▸ Data to use:
────────────────
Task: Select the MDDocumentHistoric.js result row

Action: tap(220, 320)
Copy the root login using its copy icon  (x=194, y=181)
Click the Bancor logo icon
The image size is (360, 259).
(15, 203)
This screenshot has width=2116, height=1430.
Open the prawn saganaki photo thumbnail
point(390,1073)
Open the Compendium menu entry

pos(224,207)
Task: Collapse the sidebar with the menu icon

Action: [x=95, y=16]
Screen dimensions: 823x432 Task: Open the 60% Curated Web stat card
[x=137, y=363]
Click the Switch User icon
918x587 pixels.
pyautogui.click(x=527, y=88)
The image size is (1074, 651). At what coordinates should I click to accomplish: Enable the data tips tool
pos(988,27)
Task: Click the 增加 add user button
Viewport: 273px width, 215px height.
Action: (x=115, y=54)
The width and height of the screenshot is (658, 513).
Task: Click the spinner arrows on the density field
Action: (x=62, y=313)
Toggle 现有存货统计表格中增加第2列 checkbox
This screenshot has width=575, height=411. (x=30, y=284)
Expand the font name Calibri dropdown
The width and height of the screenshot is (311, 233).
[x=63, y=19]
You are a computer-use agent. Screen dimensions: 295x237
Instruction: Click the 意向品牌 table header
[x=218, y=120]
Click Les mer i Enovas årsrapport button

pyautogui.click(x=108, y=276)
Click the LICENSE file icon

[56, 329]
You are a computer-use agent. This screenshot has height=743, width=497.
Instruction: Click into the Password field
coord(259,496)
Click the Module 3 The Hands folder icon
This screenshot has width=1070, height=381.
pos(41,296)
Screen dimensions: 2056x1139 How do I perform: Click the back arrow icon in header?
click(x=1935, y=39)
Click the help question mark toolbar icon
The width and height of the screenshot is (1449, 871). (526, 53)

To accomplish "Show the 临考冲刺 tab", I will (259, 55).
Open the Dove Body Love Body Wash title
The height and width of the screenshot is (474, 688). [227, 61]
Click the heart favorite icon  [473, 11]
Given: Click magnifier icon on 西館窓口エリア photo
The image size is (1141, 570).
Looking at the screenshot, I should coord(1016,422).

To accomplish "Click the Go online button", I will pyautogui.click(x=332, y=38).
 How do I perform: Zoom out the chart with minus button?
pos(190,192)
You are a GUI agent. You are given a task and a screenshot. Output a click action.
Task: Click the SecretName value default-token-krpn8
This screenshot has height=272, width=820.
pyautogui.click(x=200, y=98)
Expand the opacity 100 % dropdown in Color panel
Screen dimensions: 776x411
────────────────
▸ Assignment:
Exactly reproduce the entries in their entirety.

▸ Answer to the exercise:
Task: Select the MDDocumentHistoric.js result row

Action: tap(220, 320)
Copy the root login using its copy icon  (x=194, y=181)
Click the Bancor logo icon
The image size is (360, 259).
(15, 203)
This screenshot has width=2116, height=1430.
Open the prawn saganaki photo thumbnail
point(390,1073)
Open the Compendium menu entry

pos(224,207)
Task: Collapse the sidebar with the menu icon

Action: [x=95, y=16]
Screen dimensions: 823x432 Task: Open the 60% Curated Web stat card
[x=137, y=363]
Click the Switch User icon
918x587 pixels.
pyautogui.click(x=527, y=88)
The image size is (1074, 651). At what coordinates should I click to accomplish: Enable the data tips tool
pos(988,27)
Task: Click the 增加 add user button
Viewport: 273px width, 215px height.
Action: (x=115, y=54)
The width and height of the screenshot is (658, 513).
Task: Click the spinner arrows on the density field
Action: (x=62, y=313)
Toggle 现有存货统计表格中增加第2列 checkbox
This screenshot has width=575, height=411. (x=30, y=284)
Expand the font name Calibri dropdown
The width and height of the screenshot is (311, 233).
[x=63, y=19]
You are a computer-use agent. Screen dimensions: 295x237
Instruction: Click the 意向品牌 table header
[x=218, y=120]
Click Les mer i Enovas årsrapport button

pyautogui.click(x=108, y=276)
Click the LICENSE file icon

[56, 329]
You are a computer-use agent. This screenshot has height=743, width=497.
Instruction: Click into the Password field
coord(259,496)
Click the Module 3 The Hands folder icon
This screenshot has width=1070, height=381.
pos(41,296)
Screen dimensions: 2056x1139 How do I perform: Click the back arrow icon in header?
click(x=1935, y=39)
Click the help question mark toolbar icon
The width and height of the screenshot is (1449, 871). (526, 53)

To accomplish "Show the 临考冲刺 tab", I will (259, 55).
Open the Dove Body Love Body Wash title
The height and width of the screenshot is (474, 688). [227, 61]
Click the heart favorite icon  [473, 11]
Given: Click magnifier icon on 西館窓口エリア photo
The image size is (1141, 570).
Looking at the screenshot, I should coord(1016,422).

To accomplish "Click the Go online button", I will pyautogui.click(x=332, y=38).
 How do I perform: Zoom out the chart with minus button?
pos(190,192)
You are a GUI agent. You are given a task and a screenshot. Output a click action.
Task: Click the SecretName value default-token-krpn8
This screenshot has height=272, width=820.
pyautogui.click(x=200, y=98)
Expand the opacity 100 % dropdown in Color panel
Screen dimensions: 776x411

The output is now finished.